# YOUR TASK
Restate the entries word for word, omitting nothing.

*** DATA EXTRACT

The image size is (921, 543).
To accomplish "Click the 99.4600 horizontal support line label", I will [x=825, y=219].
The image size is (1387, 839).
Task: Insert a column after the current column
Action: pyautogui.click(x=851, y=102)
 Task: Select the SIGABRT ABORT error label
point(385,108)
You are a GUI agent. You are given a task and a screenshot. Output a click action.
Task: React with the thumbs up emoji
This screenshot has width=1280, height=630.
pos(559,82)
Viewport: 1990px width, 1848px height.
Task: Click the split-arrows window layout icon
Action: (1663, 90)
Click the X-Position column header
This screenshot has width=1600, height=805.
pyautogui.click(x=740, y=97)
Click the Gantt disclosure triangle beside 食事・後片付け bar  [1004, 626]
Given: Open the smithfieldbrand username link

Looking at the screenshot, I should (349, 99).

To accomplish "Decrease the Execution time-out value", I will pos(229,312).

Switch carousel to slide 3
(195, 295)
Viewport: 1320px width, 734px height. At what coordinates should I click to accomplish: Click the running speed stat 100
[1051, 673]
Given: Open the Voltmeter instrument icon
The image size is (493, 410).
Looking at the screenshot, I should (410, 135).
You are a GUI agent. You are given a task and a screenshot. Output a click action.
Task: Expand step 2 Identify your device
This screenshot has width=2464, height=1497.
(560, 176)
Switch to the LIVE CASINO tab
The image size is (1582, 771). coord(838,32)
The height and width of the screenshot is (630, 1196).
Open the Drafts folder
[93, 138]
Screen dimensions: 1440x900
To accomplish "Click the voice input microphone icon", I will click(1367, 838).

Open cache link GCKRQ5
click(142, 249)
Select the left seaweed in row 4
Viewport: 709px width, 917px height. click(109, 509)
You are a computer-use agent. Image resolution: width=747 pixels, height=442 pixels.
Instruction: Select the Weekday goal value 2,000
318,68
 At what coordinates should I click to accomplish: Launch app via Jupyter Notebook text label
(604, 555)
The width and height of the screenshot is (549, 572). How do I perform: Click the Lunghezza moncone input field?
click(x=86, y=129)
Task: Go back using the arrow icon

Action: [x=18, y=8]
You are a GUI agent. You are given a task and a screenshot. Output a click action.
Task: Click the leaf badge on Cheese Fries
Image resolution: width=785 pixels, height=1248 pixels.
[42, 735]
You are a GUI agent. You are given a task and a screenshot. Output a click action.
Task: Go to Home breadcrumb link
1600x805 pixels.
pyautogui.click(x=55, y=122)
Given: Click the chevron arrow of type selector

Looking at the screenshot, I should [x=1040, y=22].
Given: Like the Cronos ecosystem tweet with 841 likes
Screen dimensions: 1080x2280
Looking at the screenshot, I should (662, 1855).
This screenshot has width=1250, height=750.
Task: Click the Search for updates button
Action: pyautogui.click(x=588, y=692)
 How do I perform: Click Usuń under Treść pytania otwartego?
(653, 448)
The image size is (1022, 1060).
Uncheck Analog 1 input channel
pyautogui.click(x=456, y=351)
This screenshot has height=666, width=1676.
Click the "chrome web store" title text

******

# RESPONSE
The image size is (921, 543).
To accomplish "Click the 99.4600 horizontal support line label", I will [x=825, y=219].
The image size is (1387, 839).
Task: Insert a column after the current column
Action: pyautogui.click(x=851, y=102)
 Task: Select the SIGABRT ABORT error label
point(385,108)
You are a GUI agent. You are given a task and a screenshot. Output a click action.
Task: React with the thumbs up emoji
This screenshot has width=1280, height=630.
pos(559,82)
Viewport: 1990px width, 1848px height.
Task: Click the split-arrows window layout icon
Action: (1663, 90)
Click the X-Position column header
This screenshot has width=1600, height=805.
pyautogui.click(x=740, y=97)
Click the Gantt disclosure triangle beside 食事・後片付け bar  [1004, 626]
Given: Open the smithfieldbrand username link

Looking at the screenshot, I should (349, 99).

To accomplish "Decrease the Execution time-out value", I will pos(229,312).

Switch carousel to slide 3
(195, 295)
Viewport: 1320px width, 734px height. At what coordinates should I click to accomplish: Click the running speed stat 100
[1051, 673]
Given: Open the Voltmeter instrument icon
The image size is (493, 410).
Looking at the screenshot, I should (410, 135).
You are a GUI agent. You are given a task and a screenshot. Output a click action.
Task: Expand step 2 Identify your device
This screenshot has width=2464, height=1497.
(560, 176)
Switch to the LIVE CASINO tab
The image size is (1582, 771). coord(838,32)
The height and width of the screenshot is (630, 1196).
Open the Drafts folder
[93, 138]
Screen dimensions: 1440x900
To accomplish "Click the voice input microphone icon", I will click(1367, 838).

Open cache link GCKRQ5
click(142, 249)
Select the left seaweed in row 4
Viewport: 709px width, 917px height. click(109, 509)
You are a computer-use agent. Image resolution: width=747 pixels, height=442 pixels.
Instruction: Select the Weekday goal value 2,000
318,68
 At what coordinates should I click to accomplish: Launch app via Jupyter Notebook text label
(604, 555)
The width and height of the screenshot is (549, 572). How do I perform: Click the Lunghezza moncone input field?
click(x=86, y=129)
Task: Go back using the arrow icon

Action: [x=18, y=8]
You are a GUI agent. You are given a task and a screenshot. Output a click action.
Task: Click the leaf badge on Cheese Fries
Image resolution: width=785 pixels, height=1248 pixels.
[42, 735]
You are a GUI agent. You are given a task and a screenshot. Output a click action.
Task: Go to Home breadcrumb link
1600x805 pixels.
pyautogui.click(x=55, y=122)
Given: Click the chevron arrow of type selector

Looking at the screenshot, I should [x=1040, y=22].
Given: Like the Cronos ecosystem tweet with 841 likes
Screen dimensions: 1080x2280
Looking at the screenshot, I should (662, 1855).
This screenshot has width=1250, height=750.
Task: Click the Search for updates button
Action: pyautogui.click(x=588, y=692)
 How do I perform: Click Usuń under Treść pytania otwartego?
(653, 448)
The image size is (1022, 1060).
Uncheck Analog 1 input channel
pyautogui.click(x=456, y=351)
This screenshot has height=666, width=1676.
Click the "chrome web store" title text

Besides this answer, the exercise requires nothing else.